==== DATA FOR THE TASK ====

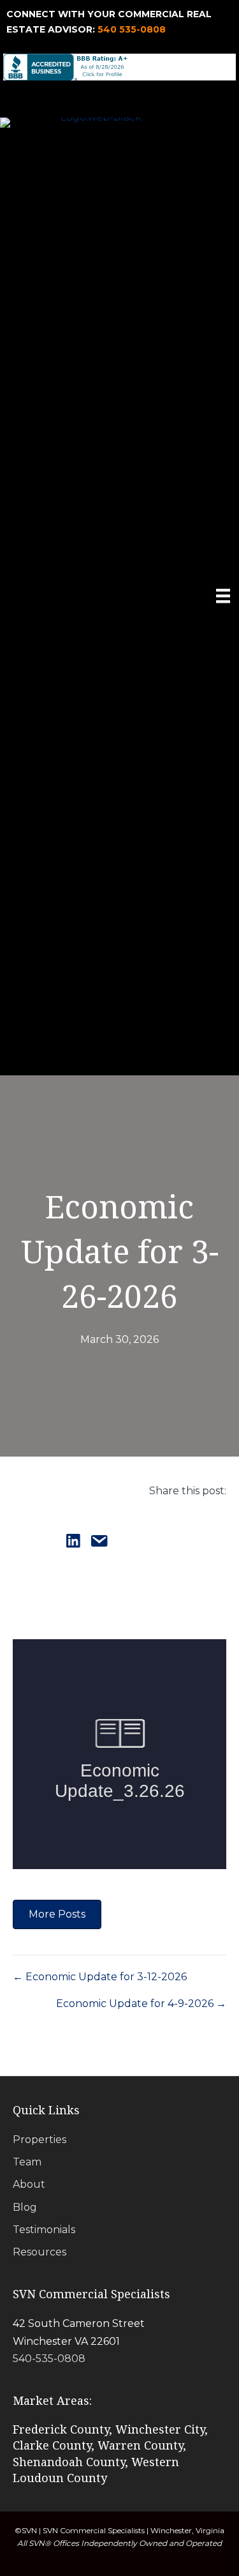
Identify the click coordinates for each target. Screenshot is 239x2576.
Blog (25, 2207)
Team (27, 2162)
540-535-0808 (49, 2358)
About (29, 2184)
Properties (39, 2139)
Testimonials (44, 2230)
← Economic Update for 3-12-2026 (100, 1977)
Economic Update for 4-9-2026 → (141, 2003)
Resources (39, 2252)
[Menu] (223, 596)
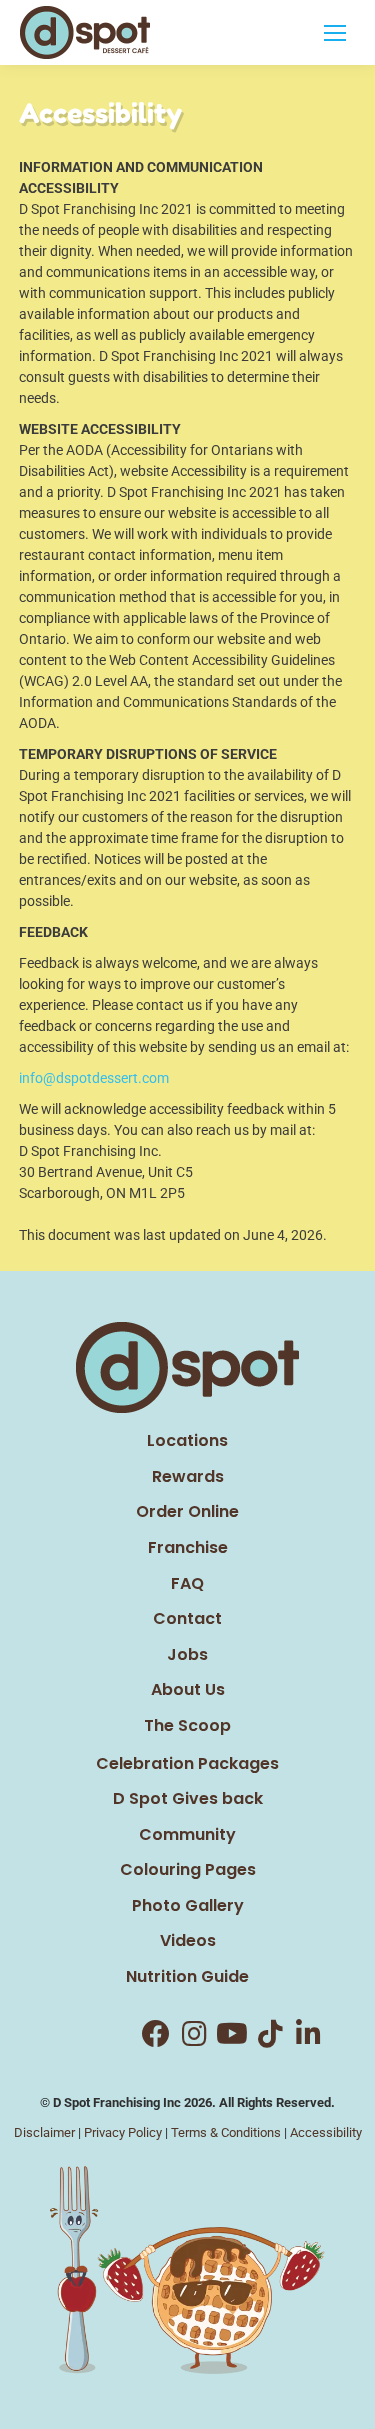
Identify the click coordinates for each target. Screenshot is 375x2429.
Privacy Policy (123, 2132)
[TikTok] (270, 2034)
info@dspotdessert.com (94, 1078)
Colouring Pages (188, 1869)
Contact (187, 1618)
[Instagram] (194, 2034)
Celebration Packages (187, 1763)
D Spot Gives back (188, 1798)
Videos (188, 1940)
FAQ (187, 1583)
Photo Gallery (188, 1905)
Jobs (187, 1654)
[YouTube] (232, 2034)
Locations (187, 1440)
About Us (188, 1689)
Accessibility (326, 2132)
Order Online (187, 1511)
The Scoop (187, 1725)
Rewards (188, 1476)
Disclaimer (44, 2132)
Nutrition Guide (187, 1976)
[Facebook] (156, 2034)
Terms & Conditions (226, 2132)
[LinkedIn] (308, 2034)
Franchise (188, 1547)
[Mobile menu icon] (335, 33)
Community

====

■ **ABOUT THIS EXERCISE**
The line above containing "Locations (187, 1440)", the line containing "Franchise (188, 1547)", and every line between them are to be transcribed exactly; no other line is wanted.

■ **SOLVED PROBLEM**
Locations (187, 1440)
About Us (188, 1689)
Accessibility (326, 2132)
Order Online (187, 1511)
The Scoop (187, 1725)
Rewards (188, 1476)
Disclaimer (44, 2132)
Nutrition Guide (187, 1976)
[Facebook] (156, 2034)
Terms & Conditions (226, 2132)
[LinkedIn] (308, 2034)
Franchise (188, 1547)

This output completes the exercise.